Google trabalha em projeto de internet Wi-Fi na nuvem, diz site

Por Redação | 23.05.2014 às 12:22

Além dos tablets, smartphones e dos óculos inteligentes Glass, o Google possui um outro produto bastante popular em alguns locais dos Estados Unidos. Lá, a empresa também oferece serviços de internet banda larga, o Google Fiber, com planos que variam de US$ 70 a US$ 300 (R$ 144 a R$ 620) e velocidade média de download de 700 Mbps.

Agora, a gigante das buscas deve ampliar sua participação nesse mercado e focar em pequenas, médias e grandes corporações. De acordo com o site GigaOm, o Google tem planos de oferecer uma rede Wi-Fi na nuvem voltada para escritórios e companhias. Para ajudar nessa empreitada, a empresa trabalha junto com a Ruckus Wireless, fabricante norte-americana de soluções para redes de internet sem fio presente em segmentos de hotéis, educação, hospitais, governo e operadoras.

Os rumores começaram ainda nesta semana, quando a imprensa internacional divulgou os planos do Google de otimizar a qualidade do Wi-Fi já existente em academias, restaurantes e escritórios menores. No entanto, em vez de ser direcionado apenas a pequenas e médias empresas, o objetivo é permitir que qualquer entidade se torne cliente. A ideia fundamental da companhia, nas palavras do site TechCrunch, "é cobrir o mundo com conectividade".

Segundo fontes familiarizadas com o assunto, o sistema desenvolvido pelo Google consiste em um controlador sem fio equipado com um software que virtualiza as funções da rede Wi-Fi na nuvem. No método tradicional, um controlador Wi-Fi que funcione em grande escala - como na sede de uma empresa ou em um aeroporto - gerencia o acesso a centenas de hotspots, garantindo que dispositivos se conectem seja de onde estiverem.

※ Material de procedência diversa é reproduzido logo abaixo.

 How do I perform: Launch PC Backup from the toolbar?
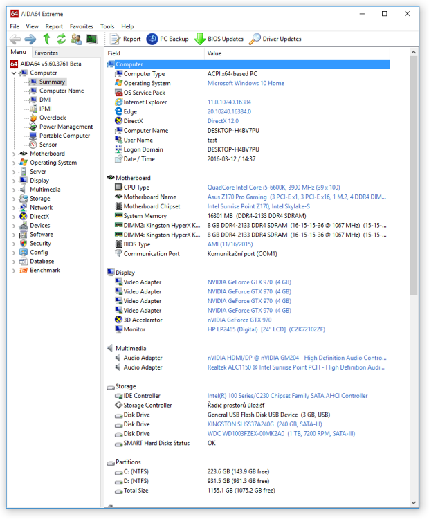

A grande sacada do Google é colocar esse controlador na nuvem para criar uma rede virtual, permitindo milhares de pontos de acesso espalhados por todo o mundo através da nuvem. É como se fosse uma grande rede doméstica: uma vez conectado à plataforma cloud, você pode acessar a internet não apenas em um único hotspot, mas em qualquer lugar credenciado pelo serviço, como uma padaria ou restaurante.

Fora a facilidade de acesso, o Google não teria de gerenciar milhares de equipamentos de redes sem fio, cada um localizado em um ponto (cidade, Estado, país) diferente, já que todo o sistema estaria "hospedado" na nuvem. É aí que entra a Ruckus Wireless que, graças ao seu conhecimento em toda a logística de instalação do Wi-Fi em locais públicos, ajudaria o Google a construir toda a infraestrutura necessária para que o serviço funcione.

Do ponto de vista da gigante de Mountain View, o projeto pode se tornar um componente-chave para oferecer pacotes de dados Wi-Fi, contornando o modelo atual praticado pelas operadoras nos Estados Unidos. Fontes disseram ao GigaOm que, para popularizar a ideia, o Google vai oferecer o serviço de graça para empresas, desde que elas concordem em se juntar à rede pública. Neste caso, mesmo participando gratuitamente, as companhias terão de fornecer as próprias conexões e equipamentos.

Além disso, o Google será capaz de fornecer a essas empresas análises e informações sobre os consumidores que utilizam as redes, incluindo dados sobre como eles usam seus dispositivos móveis naquele local - se tiram muitas fotos, gravam muitos vídeos, entre outras atividades conectadas. Ainda não há previsão de quando o sistema começará a funcionar.